ENTRIES SUPPLIED START

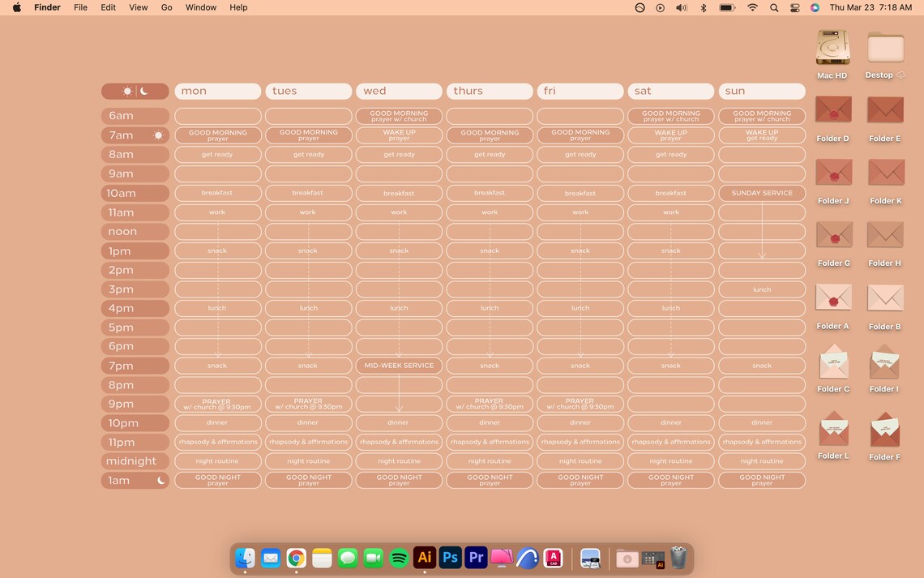Screen dimensions: 924x578
Task: Mute sound using the menu bar speaker icon
Action: pos(681,7)
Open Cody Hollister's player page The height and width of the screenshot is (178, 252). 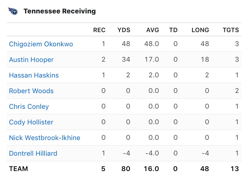tap(31, 122)
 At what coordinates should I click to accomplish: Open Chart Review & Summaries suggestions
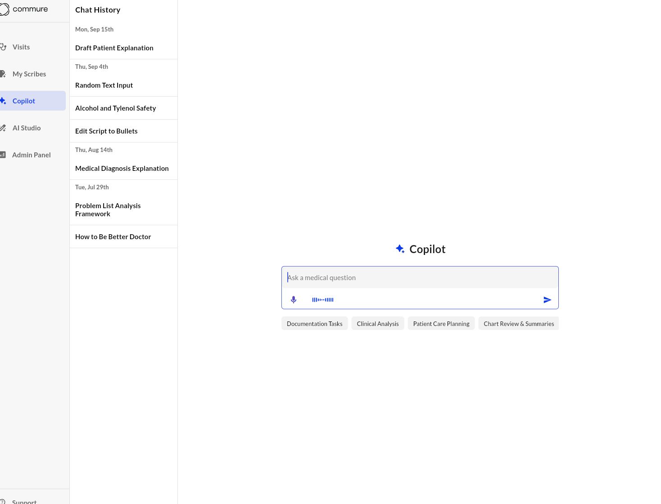pyautogui.click(x=519, y=323)
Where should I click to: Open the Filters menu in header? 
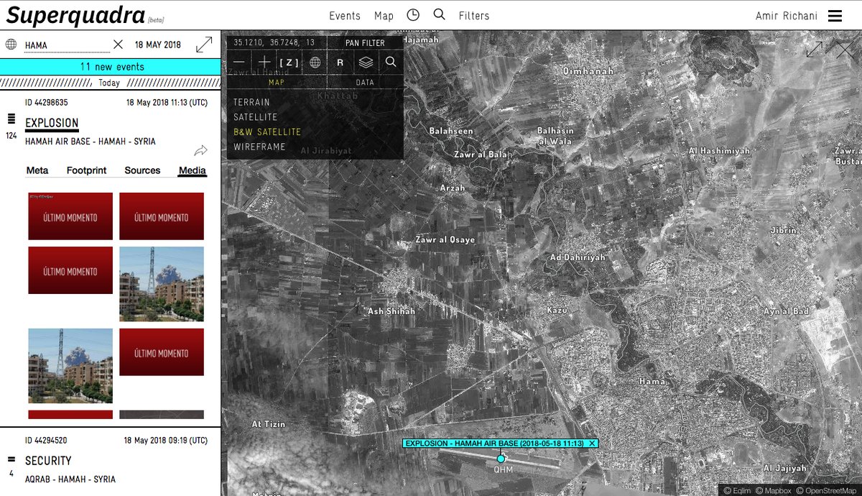tap(474, 16)
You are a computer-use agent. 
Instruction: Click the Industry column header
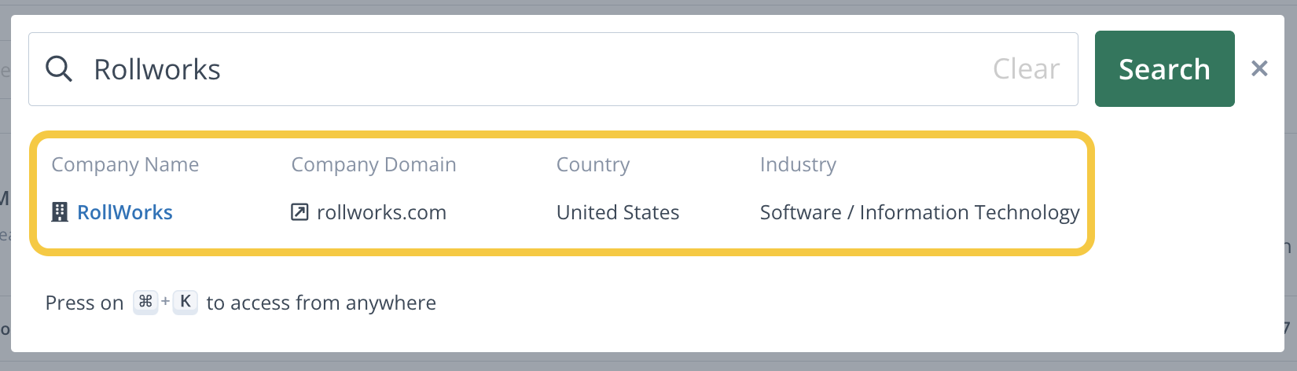(x=798, y=164)
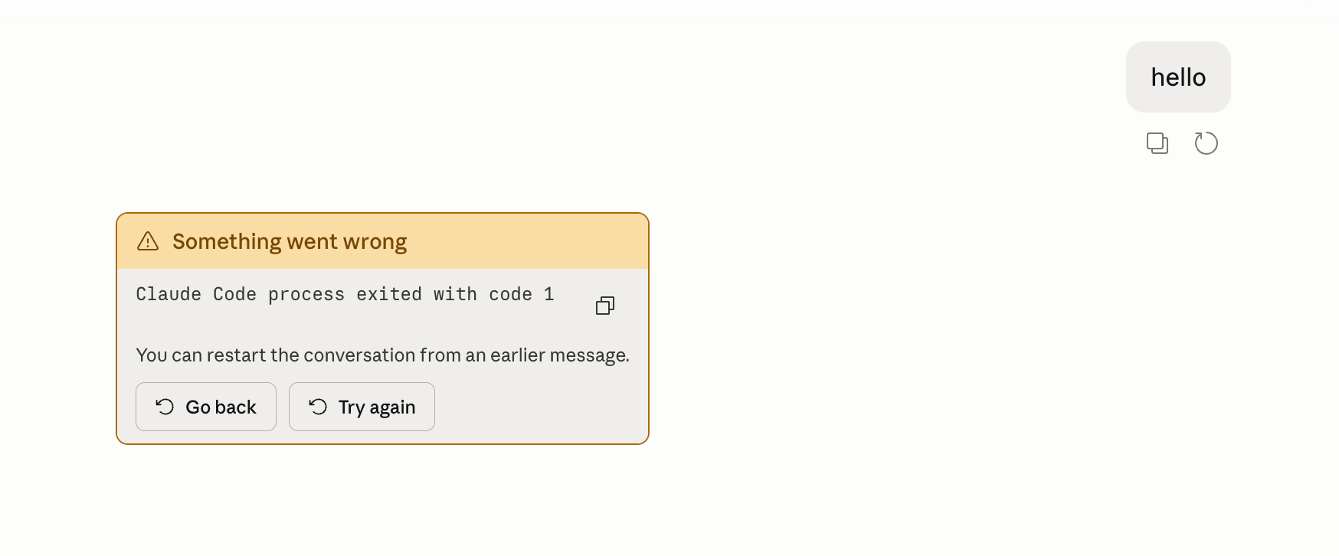
Task: Click the warning triangle icon in the error header
Action: coord(148,241)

ENTRIES SUPPLIED END

# [ACTION ITEM]
Every line from the one containing "You are a computer-use agent." through the last line of the data, both included, is to be repeated exactly; the pictures are to be left out.

# [RESPONSE BOX]
You are a computer-use agent. 
Instruction: Click the Industry column header
(x=798, y=164)
Task: Click the warning triangle icon in the error header
Action: coord(148,241)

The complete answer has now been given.